* **The task**
Exact duplicates of all the records are needed.
Input records Block Start
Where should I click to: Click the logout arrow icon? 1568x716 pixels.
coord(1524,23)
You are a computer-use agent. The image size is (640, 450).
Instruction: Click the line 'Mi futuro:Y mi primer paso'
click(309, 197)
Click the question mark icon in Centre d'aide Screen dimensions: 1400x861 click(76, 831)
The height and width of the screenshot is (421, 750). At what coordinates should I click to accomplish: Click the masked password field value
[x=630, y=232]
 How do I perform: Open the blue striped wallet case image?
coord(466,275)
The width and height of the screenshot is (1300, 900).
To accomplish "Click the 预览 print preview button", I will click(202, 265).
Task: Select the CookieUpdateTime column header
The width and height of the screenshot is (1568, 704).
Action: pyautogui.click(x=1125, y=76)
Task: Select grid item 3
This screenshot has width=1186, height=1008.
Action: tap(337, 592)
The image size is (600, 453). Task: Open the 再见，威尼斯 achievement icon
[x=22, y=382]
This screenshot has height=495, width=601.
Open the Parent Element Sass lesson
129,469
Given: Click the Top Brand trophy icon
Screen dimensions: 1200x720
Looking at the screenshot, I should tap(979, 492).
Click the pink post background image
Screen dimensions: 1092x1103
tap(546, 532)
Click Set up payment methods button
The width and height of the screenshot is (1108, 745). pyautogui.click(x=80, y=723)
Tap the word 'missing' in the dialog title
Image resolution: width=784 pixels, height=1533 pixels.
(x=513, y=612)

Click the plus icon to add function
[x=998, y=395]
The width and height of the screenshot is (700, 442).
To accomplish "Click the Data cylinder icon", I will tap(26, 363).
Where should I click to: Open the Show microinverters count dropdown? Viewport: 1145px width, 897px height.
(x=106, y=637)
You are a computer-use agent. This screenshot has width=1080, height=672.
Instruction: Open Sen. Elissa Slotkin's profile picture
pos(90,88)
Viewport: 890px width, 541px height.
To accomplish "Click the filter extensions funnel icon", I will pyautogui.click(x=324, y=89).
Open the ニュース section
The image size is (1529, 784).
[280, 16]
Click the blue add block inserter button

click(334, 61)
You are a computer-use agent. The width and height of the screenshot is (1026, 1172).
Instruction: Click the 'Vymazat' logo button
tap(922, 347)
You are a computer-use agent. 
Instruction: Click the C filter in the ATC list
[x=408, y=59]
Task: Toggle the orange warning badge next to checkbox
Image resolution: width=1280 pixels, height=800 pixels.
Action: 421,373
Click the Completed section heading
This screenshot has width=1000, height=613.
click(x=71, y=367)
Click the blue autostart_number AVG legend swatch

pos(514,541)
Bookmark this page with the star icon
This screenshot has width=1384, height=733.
Input records Block End
* **Response to this task**
Where should I click to: Click the logout arrow icon? 1568x716 pixels.
coord(1524,23)
You are a computer-use agent. The image size is (640, 450).
Instruction: Click the line 'Mi futuro:Y mi primer paso'
click(309, 197)
Click the question mark icon in Centre d'aide Screen dimensions: 1400x861 click(76, 831)
The height and width of the screenshot is (421, 750). At what coordinates should I click to accomplish: Click the masked password field value
[x=630, y=232]
 How do I perform: Open the blue striped wallet case image?
coord(466,275)
The width and height of the screenshot is (1300, 900).
To accomplish "Click the 预览 print preview button", I will click(202, 265).
Task: Select the CookieUpdateTime column header
The width and height of the screenshot is (1568, 704).
Action: pyautogui.click(x=1125, y=76)
Task: Select grid item 3
This screenshot has width=1186, height=1008.
Action: tap(337, 592)
The image size is (600, 453). Task: Open the 再见，威尼斯 achievement icon
[x=22, y=382]
This screenshot has height=495, width=601.
Open the Parent Element Sass lesson
129,469
Given: Click the Top Brand trophy icon
Screen dimensions: 1200x720
Looking at the screenshot, I should tap(979, 492).
Click the pink post background image
Screen dimensions: 1092x1103
tap(546, 532)
Click Set up payment methods button
The width and height of the screenshot is (1108, 745). pyautogui.click(x=80, y=723)
Tap the word 'missing' in the dialog title
Image resolution: width=784 pixels, height=1533 pixels.
(x=513, y=612)

Click the plus icon to add function
[x=998, y=395]
The width and height of the screenshot is (700, 442).
To accomplish "Click the Data cylinder icon", I will tap(26, 363).
Where should I click to: Open the Show microinverters count dropdown? Viewport: 1145px width, 897px height.
(x=106, y=637)
You are a computer-use agent. This screenshot has width=1080, height=672.
Instruction: Open Sen. Elissa Slotkin's profile picture
pos(90,88)
Viewport: 890px width, 541px height.
To accomplish "Click the filter extensions funnel icon", I will pyautogui.click(x=324, y=89).
Open the ニュース section
The image size is (1529, 784).
[280, 16]
Click the blue add block inserter button

click(334, 61)
You are a computer-use agent. The width and height of the screenshot is (1026, 1172).
Instruction: Click the 'Vymazat' logo button
tap(922, 347)
You are a computer-use agent. 
Instruction: Click the C filter in the ATC list
[x=408, y=59]
Task: Toggle the orange warning badge next to checkbox
Image resolution: width=1280 pixels, height=800 pixels.
Action: 421,373
Click the Completed section heading
This screenshot has width=1000, height=613.
click(x=71, y=367)
Click the blue autostart_number AVG legend swatch

pos(514,541)
Bookmark this page with the star icon
This screenshot has width=1384, height=733.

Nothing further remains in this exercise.